Dengle was one of the founders of the Forum for Exchange and Excellence in Design (FEED), a public platform where he interviewed eminent architects from across India from 1999 to 2006. A selection of interviews and writings eventually resulted in the book Dialogues with Indian Master Architects, which features Achyut Kanvinde, Raj Rewal, Anant Raje, Hasmukh Patel, Balkrishna V Doshi, Uttam C. Jain and Charles Correa.

== Selected publications ==

=== Books ===

- (with Pushkar Sohoni, Minal Sagare, Chetan Sahasrabuddhe), महाराष्ट्रातील वास्तुकला : परंपरा आणि वाटचाल, 2 volumes (मुंबई: महाराष्ट्र राज्य साहित्य आणि संस्कृती मंडळ, २०२४).
- (with Pushkar Sohoni, Minal Sagare, Chetan Sahasrabuddhe), Architecture in Maharashtra: Tradition and Journey, 2 volumes (Mumbai: Maharashtra State Board for Literature and Culture, 2024).

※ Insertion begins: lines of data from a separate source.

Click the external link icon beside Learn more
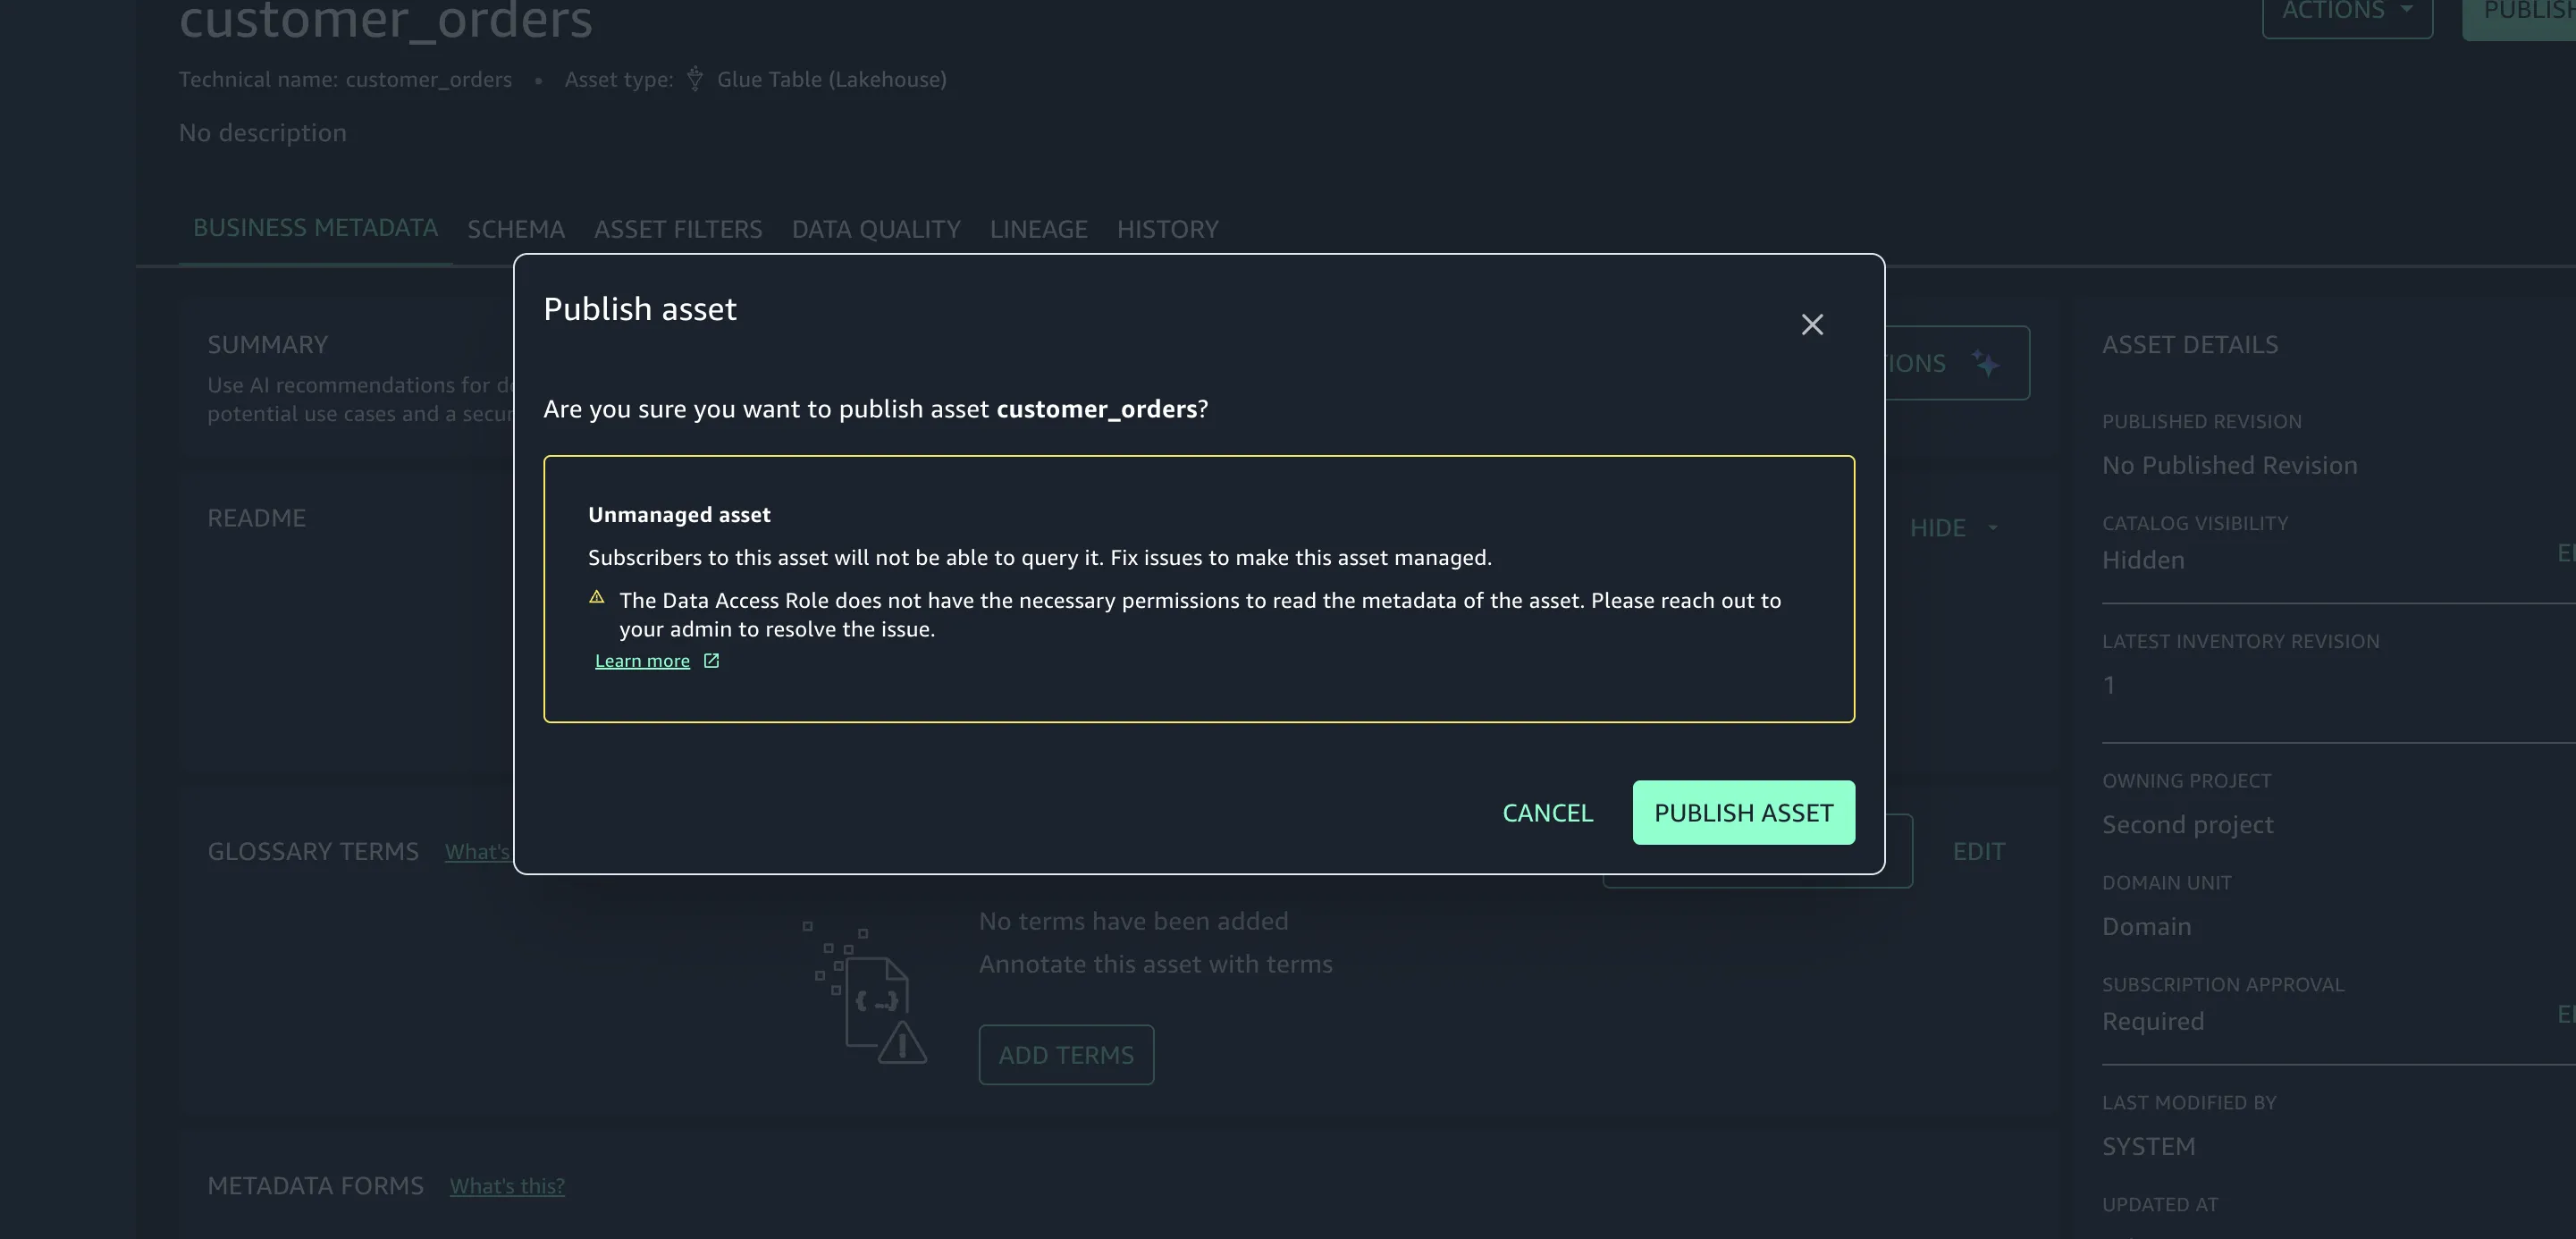2576x1239 pixels. coord(711,661)
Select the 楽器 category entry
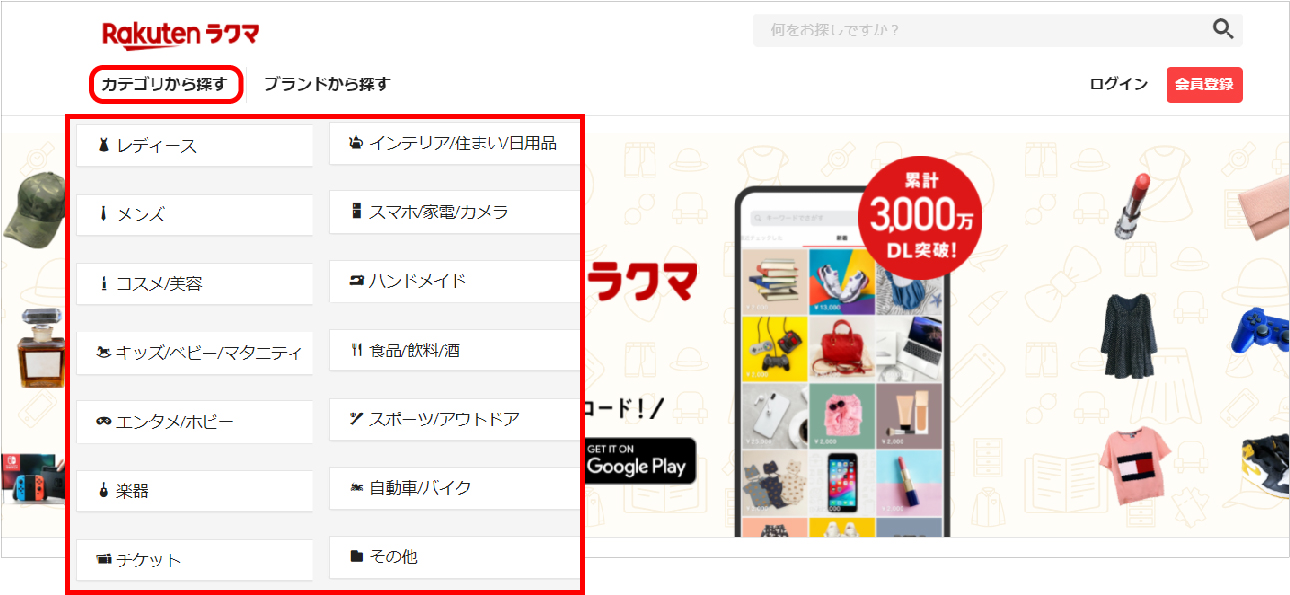This screenshot has height=595, width=1290. pos(195,491)
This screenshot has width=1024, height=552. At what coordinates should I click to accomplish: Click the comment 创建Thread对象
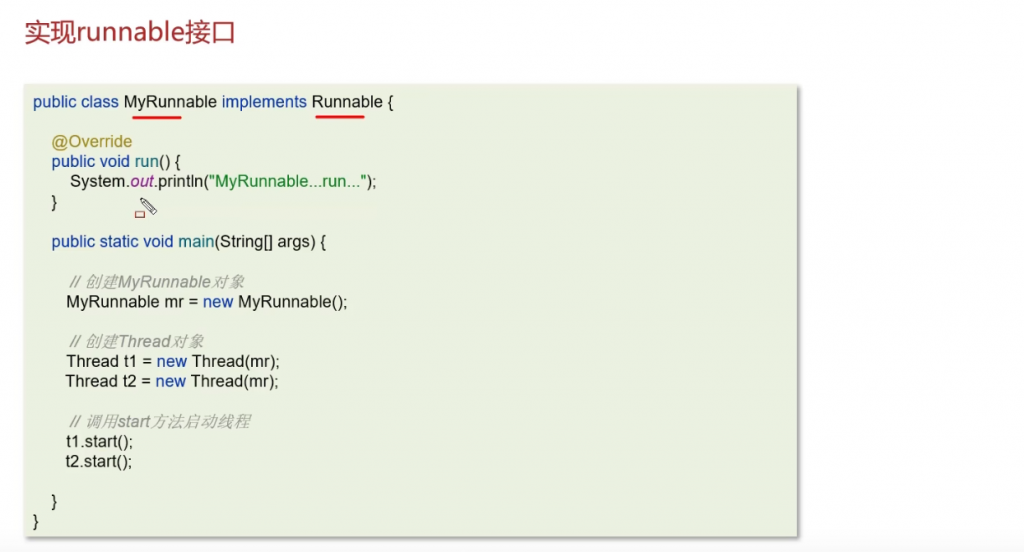point(138,342)
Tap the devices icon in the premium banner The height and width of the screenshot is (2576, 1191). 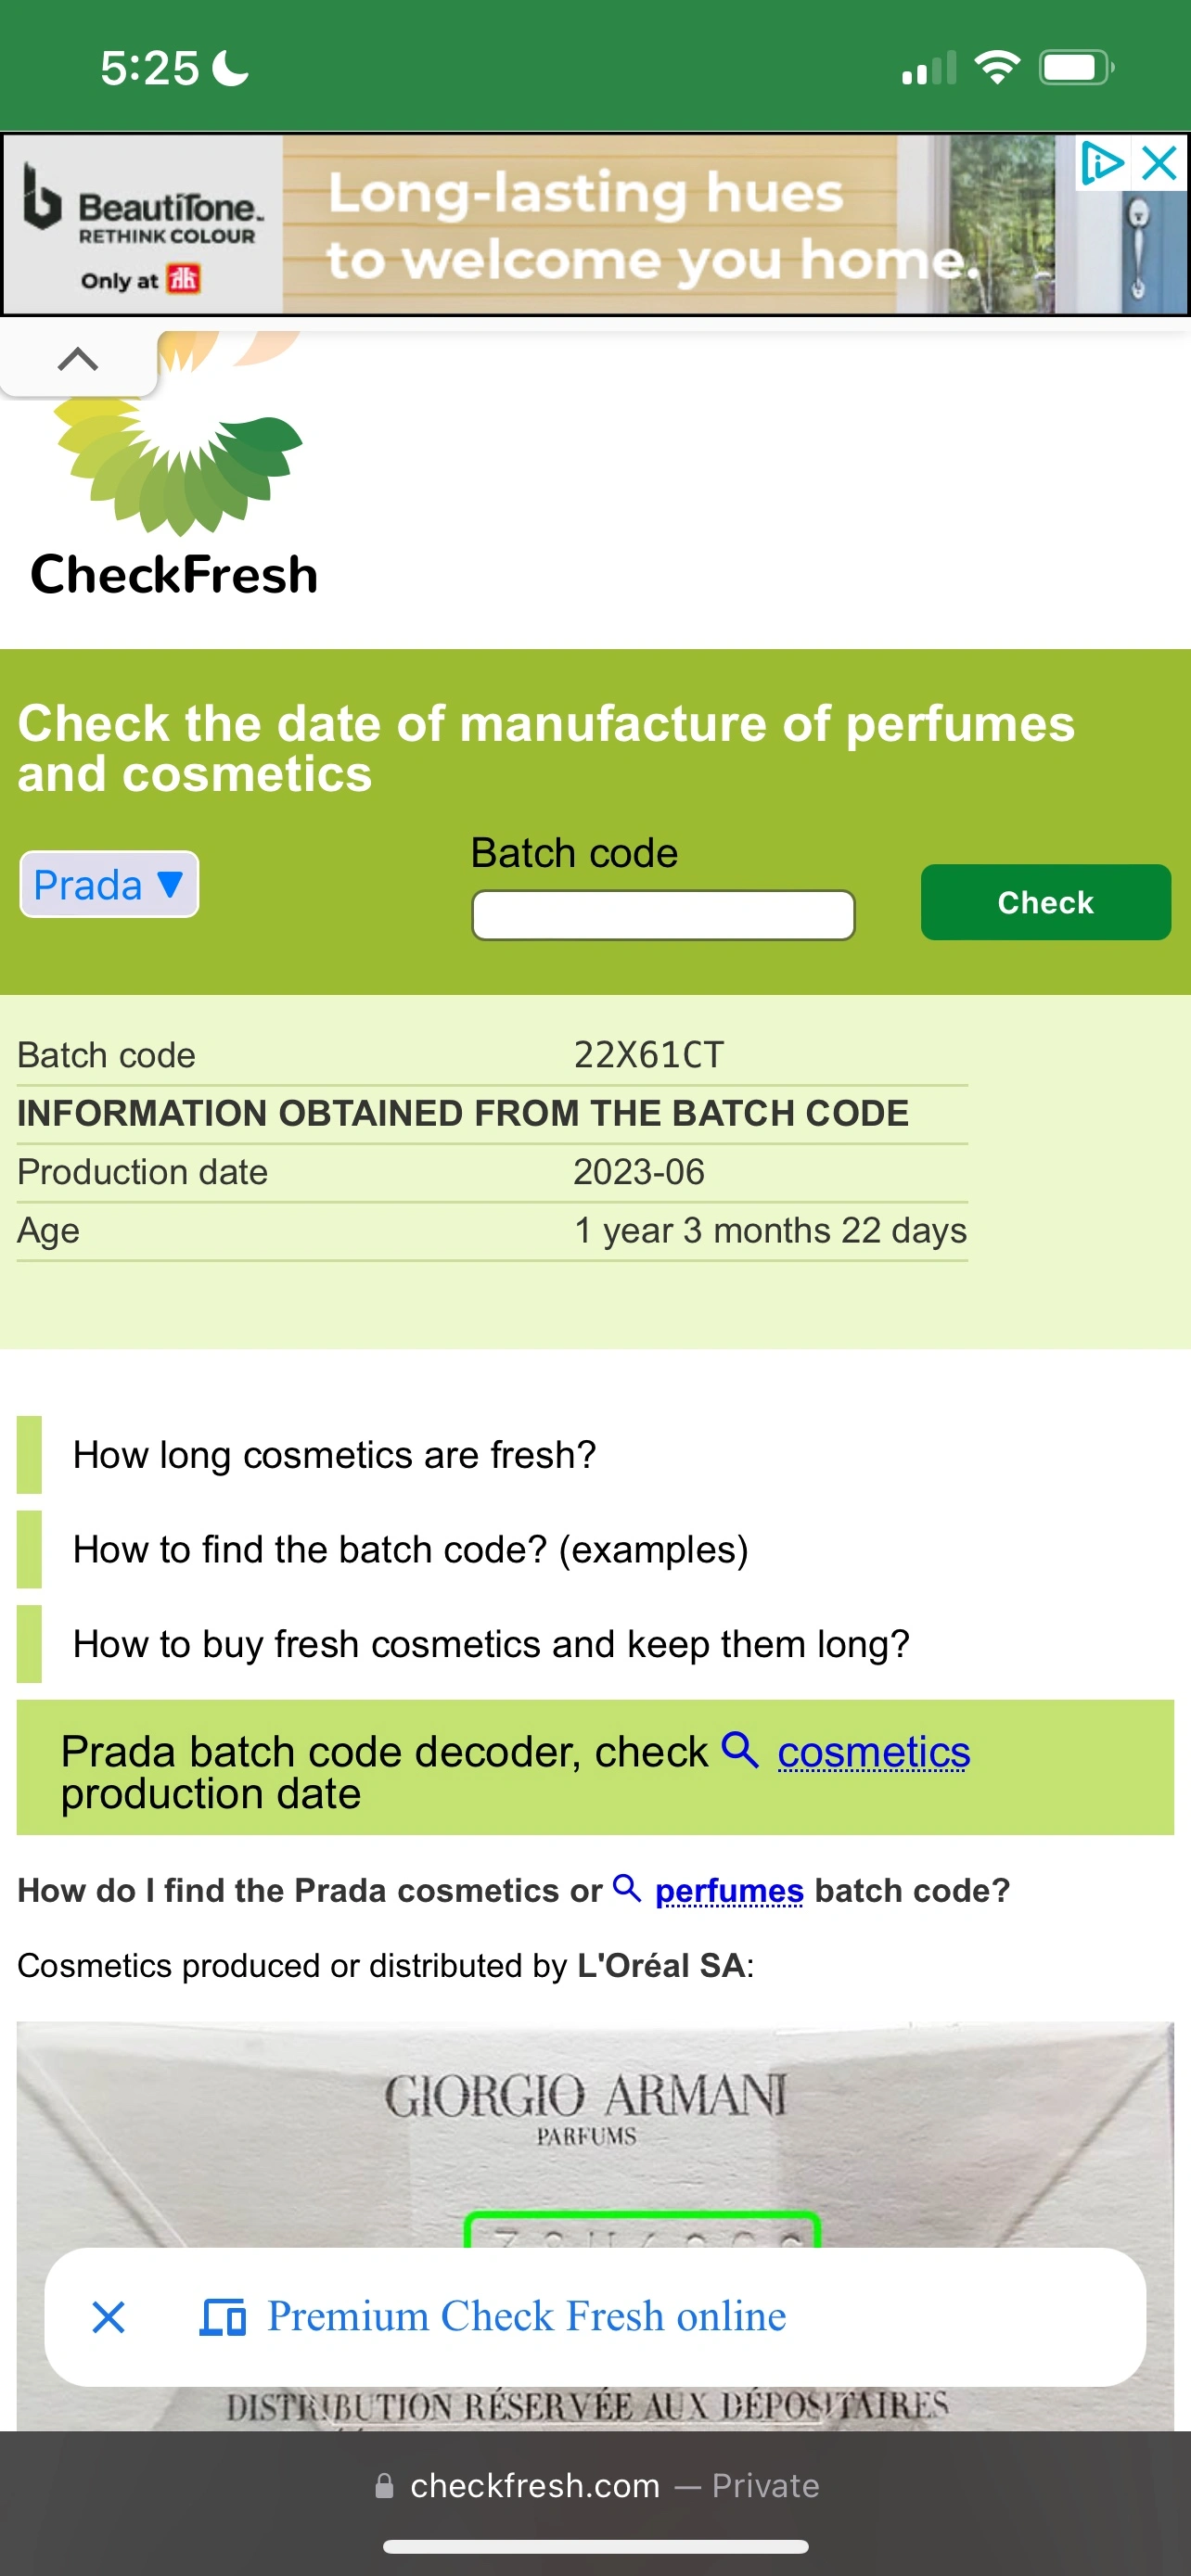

- Dialogues with Indian Master Architects (Mumbai: Marg, 2015).
- (with M.N. Ashish Ganju) The Discovery of Architecture: A contemporary treatise on ancient values and indigenous reality (New Delhi: GREHA, 2013).
- झरोका (नाशिक: ब्रेन टॉनिक प्रकाशन गृह, २००७).

=== Essays ===

- " Muni Ganju: A Wise Man of Indian Architecture." Journal of Landscape Architecture 66 (2021):11-14.
- "दृक-कलेविषयी." सजग (जुलै-सप्टेंबर २०२१): ६२-७०.
- "Bhan’s Rock Garden." Ravindra Bhan (New Delhi: Landscape Architecture, 2020): 22-23.
- "Existential Issues, Memory, and Freedom." Journal of Landscape Architecture 62 (2020): 34-45.
- "Foreword." Architecture of Nothingness (London: Routledge, 2019): 13-16.
- "Friends for Life: memories and associations of places and nature." Journal of Landscape Architecture 57 (2019): 49-53.
- "कैलासचे वास्तुशिल्प." चौफेर (दिवाळी २०१८): ४०-५१.
- "कलाजाणीव." साधना (२९ जुलै २०१७): १८-२२.
- "Achyut Kanvinde and Modernism in India." Achyut Kanvinde Ᾱkār (New Delhi: Niyogi, 2017): 192-199.
- "Rejuvenation and Reincarnation: history as a means of living the present." Journal of Landscape Architecture 53 (2017): 94-97.
- "Urbanization, farm land and the form of public space." New architecture and urbanism: Development of Indian traditions (Newcastle-upon-Tyne: Cambridge Scholars, 2010): 161-168.
- "The Contemporary Concerns." Architecture Plus Design 17, no. 4 (2000): 18.
- "The introvert and extrovert aspects of the Marathi house." House and Home in Maharashtra (New Delhi: Oxford University Press, 1998): 50-69.
- "Culture And Space." Architecture Plus Design 10, no. 6 (1993): 41.

== Awards and honors ==

- HUDCO low cost housing in 1975.
- The first prize and project for Archaeological Museum in Srinagar in 2000.
- Honoured on the Teacher's Day by the IIA Pune in 2015.
- Honoured with Life Time Achievement Award by the IFJ, Mumbai in 2019.